_Opdracht 1_
Neem alstublieft het deel van het tekstblok over dat begint bij "Voor het geval" en eindigt bij "van € 1.045,80.". Vervang daarin "kantonrechter" door "rechtbank".
_Opdracht 2_
Som alle geldbedragen in euro op die in het tekstblok genoemd worden.
_Opdracht 3_
Welke spullen heeft Diek volgens het tekstblok aan [eiser] in gebruik gegeven?

++++ Tekstblok

4.Het verweer en de tegenvordering

4.1.
Diek betwist de vordering. Zij voert aan – samengevat – dat de door [eiser] gefactureerde bedragen niet in overeenstemming zijn met de tussen partijen gemaakte afspraken. De bedragen die zij verschuldigd is, heeft zij betaald. Daarnaast heeft Diek een bedrag verrekend met een door [eiser] verschuldigde bruikleenvergoeding voor een aan hem in gebruik gegeven pulser en kabelzoeker en met door Diek betaalde herstelkosten voor schade die [eiser] heeft veroorzaakt.
4.2.
Voor het geval het beroep op verrekening niet slaagt, vordert Diek bij wijze van tegenvordering dat de kantonrechter [eiser] veroordeelt tot betaling van € 2.275,80. Dit bedrag bestaat uit de bruikleenvergoeding van € 1.230,00 en uit herstelkosten van € 1.045,80.

++++++++
++++ Aangeleverde gegevens

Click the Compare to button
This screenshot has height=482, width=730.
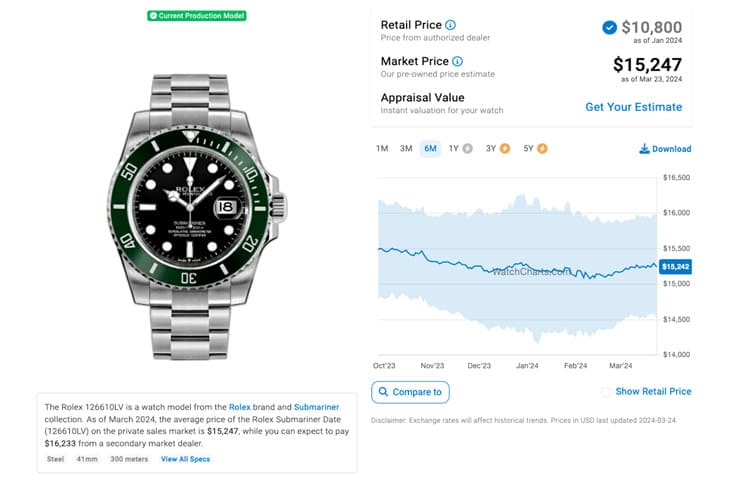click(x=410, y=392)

++++++++
++++ Aangeleverde gegevens

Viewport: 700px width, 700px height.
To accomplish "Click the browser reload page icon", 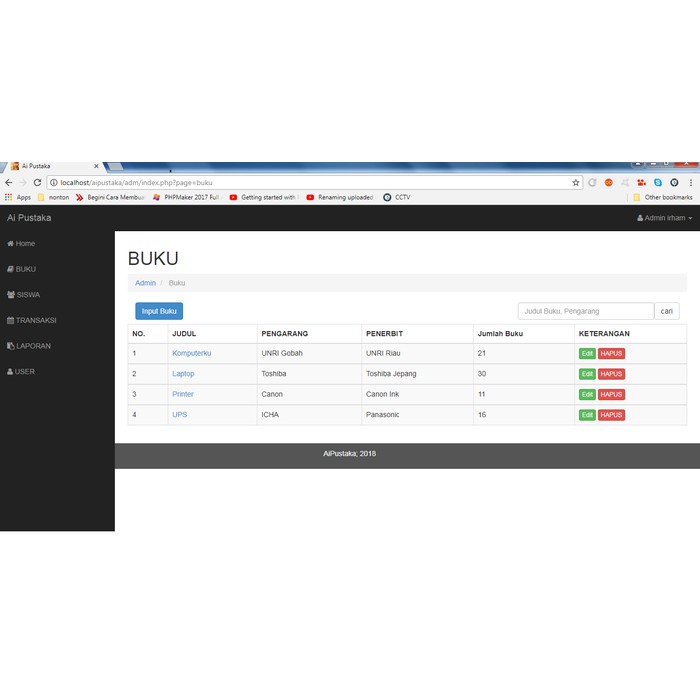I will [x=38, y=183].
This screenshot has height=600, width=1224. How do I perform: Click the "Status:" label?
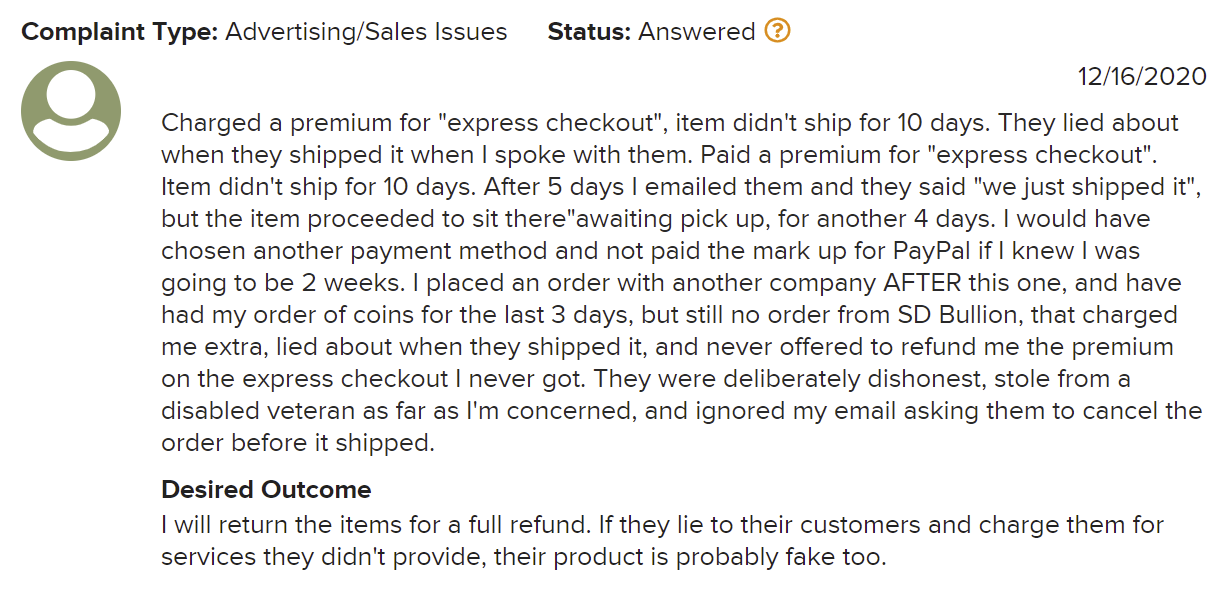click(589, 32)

++++++++

_Uitwerking 1_
Voor het geval het beroep op verrekening niet slaagt, vordert Diek bij wijze van tegenvordering dat de rechtbank [eiser] veroordeelt tot betaling van € 2.275,80. Dit bedrag bestaat uit de bruikleenvergoeding van € 1.230,00 en uit herstelkosten van € 1.045,80.

_Uitwerking 2_
€ 2.275,80
€ 1.230,00
€ 1.045,80

_Uitwerking 3_
Een pulser en een kabelzoeker.